Bear noted the U.S. Geological Survey continues to do research. Survey engineers earlier linked increased pumping in the northeastern suburbs to dropping lake levels.
"We feel like we don't know the whole story yet," said Bear, adding that Hugo officials want more information before they are forced to make huge investments or shut down wells.
The state would likely have to foot part of the bill. The Minnesota Department of Natural Resources decides how much groundwater cities can take, and communities in the northeast metro have not been exceeding those allocations.
Property and business owners on White Bear Lake have accused the DNR in a lawsuit of failing to protect the lake.

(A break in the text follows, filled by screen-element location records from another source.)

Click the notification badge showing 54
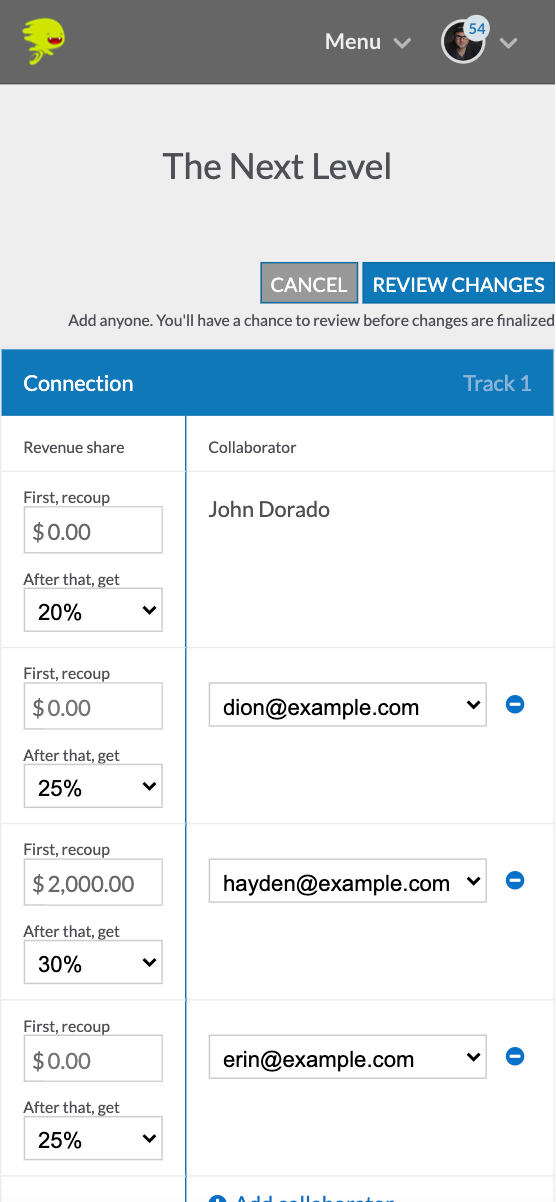Screen dimensions: 556x1202 pos(476,29)
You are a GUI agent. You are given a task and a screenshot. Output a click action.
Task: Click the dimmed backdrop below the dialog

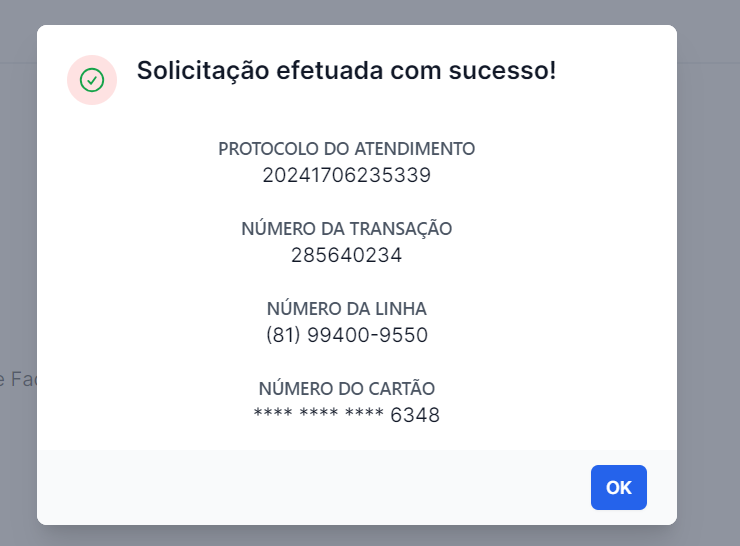(357, 536)
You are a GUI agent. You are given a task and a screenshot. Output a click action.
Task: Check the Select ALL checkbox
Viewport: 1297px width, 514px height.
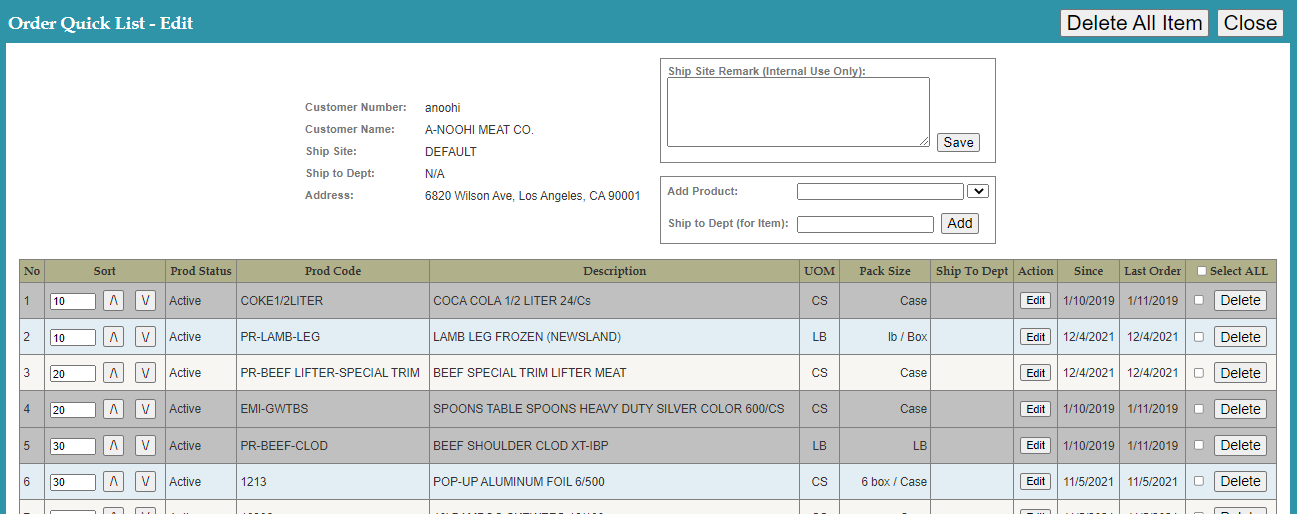1202,271
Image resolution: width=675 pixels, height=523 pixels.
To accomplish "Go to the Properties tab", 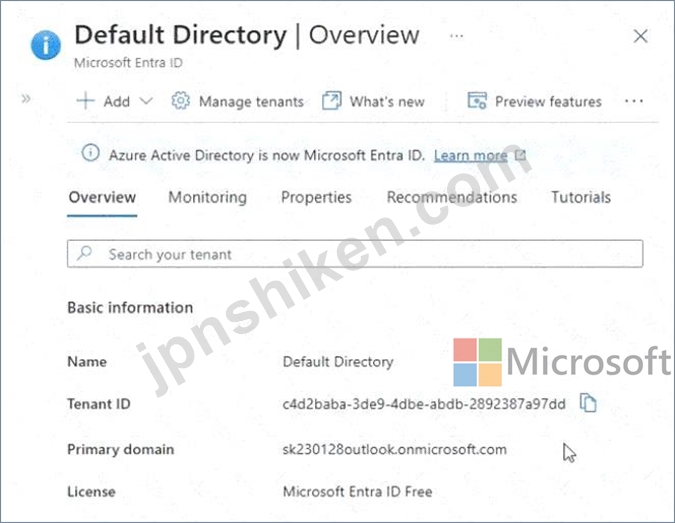I will click(316, 197).
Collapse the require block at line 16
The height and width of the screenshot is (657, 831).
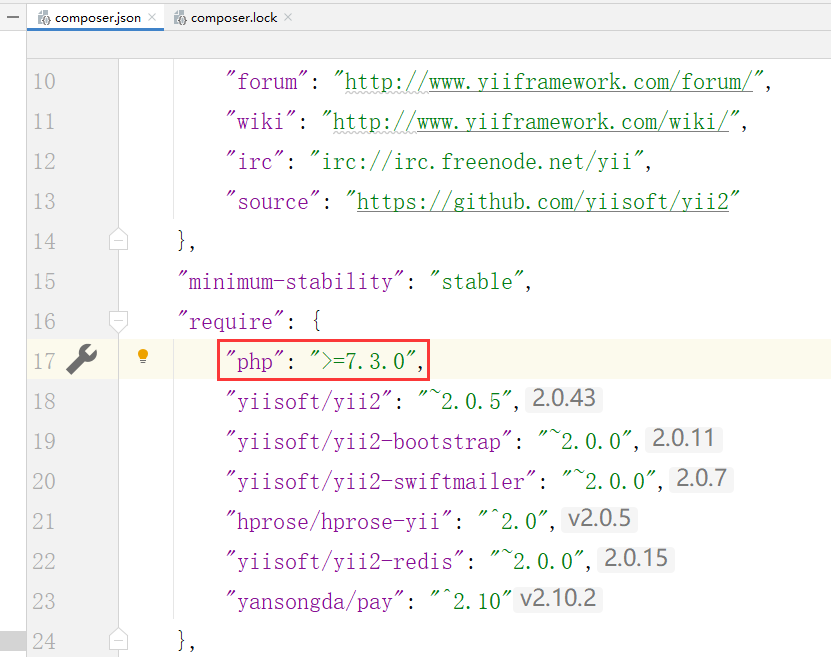point(117,320)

The judge in the case could require the two sides to come up with an agreement.
Switching the northeastern suburbs from groundwater to St. Paul's system would take years, and it would take even longer to see improvement in White Bear Lake's levels. But using the Mississippi as a quicker fix to fill up White Bear Lake already has skeptics.
"White Bear Lake is only kind of a poster child for something that's happening in many other places," said Rep. Jean Wagenius, DFL-Minneapolis, who oversees the House committee that could decide whether to spend state money to solve water problems in the northeast metro. "To think that there might be the state resources to fill in many lakes I think is rather pie in the sky. The state doesn't have that kind of resource."
The engineering solution, though, is worth studying and has already been done in other Minnesota lakes, said the Met Council's Elhassan. "It's the biggest lake in the northeast metro, it's one of the biggest recreational lakes in the metro area," he said. "Bringing water through augmentation might be the quickest option."
Sen. Roger Chamberlain, R-Lino Lakes, said he thinks both short-term and long-term solutions for White Bear Lake should be on the table, including filling it up with river water.
Chamberlain predicts state and local officials will figure out how to pay for it.
"There will be a variety of things, a variety of payment options and it will be negotiated hopefully between all these communities," he said. "Now that said, certainly this is not going to make everybody happy. Some people are going to be very happy, some people will be very upset, but we have to find the best options to manage the water."